Kanadyjczyk na 2,3 sekundy przed końcem drugiej dodatkowej odsłony wymusił faul Duranta i zachował zimną krew na linii rzutów wolnych, trafiając dwa razy. Dał w ten sposób Thunder prowadzenie 125:124 i jak okazało się chwilę później, ustalił wynik meczu.

ZOBACZ WIDEO: Dostał przelew od ministerstwa. Aż zadzwonił, czy to na pewno ta kwota

Gracz Teksańczyków, Jabari Smith Jr. miał jeszcze rzut na zwycięstwo, ale piłka po jego próbie z półdystansu nie trafiła nawet w obręcz.

Gospodarze triumfowali po dwóch dogrywkach, a SGA rzucił 35 punktów. Chet Holmgren dodał 28 oczek. To nie był najlepszy dzień Thunder, trafili tylko 25-proc. rzutów za trzy. Ale rozpoczęli nowy sezon od zwycięstwa.

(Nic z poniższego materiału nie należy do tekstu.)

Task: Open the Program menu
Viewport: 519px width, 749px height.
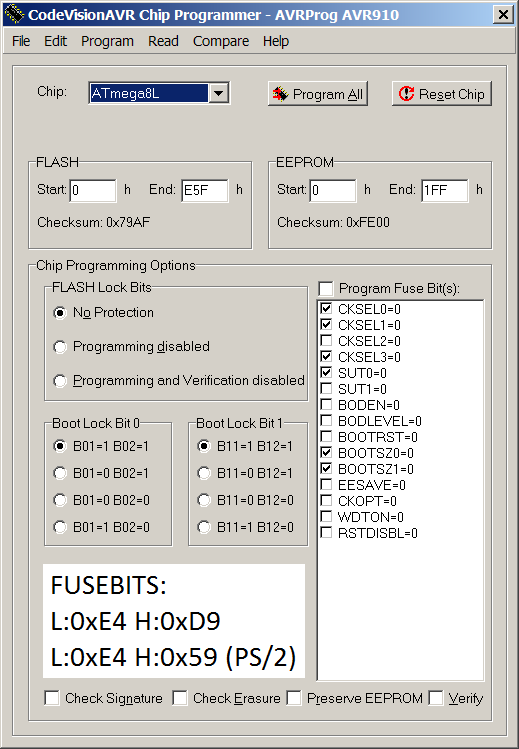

Rockets ostatecznie na nic zdał się świetny Alperen Sengun, autor 39 punktów, 11 zbiórek i siedmiu asyst. Wspomniany Durant otarł się o double-double (23 punkty, dziewięć zbiórek), choć miał też sześć strat.

Wyniki:

Oklahoma City Thunder – Houston Rockets 125:124 po dwóch dogrywkach (27:30, 24:27, 24:22, 29:25, 21:20)
(Gilgeous-Alexander 35, Holmgren 28, Mitchell 16 – Sengun 29, Durant 23, Thompson 18)

Los Angeles Lakers – Golden State Warriors 109:119 (22:28, 32:27, 25:35, 30:29)
(Doncić 43, Reaves 26, Ayton 10 – Butler 31, Curry 23, Kuminga 17, Hield 17)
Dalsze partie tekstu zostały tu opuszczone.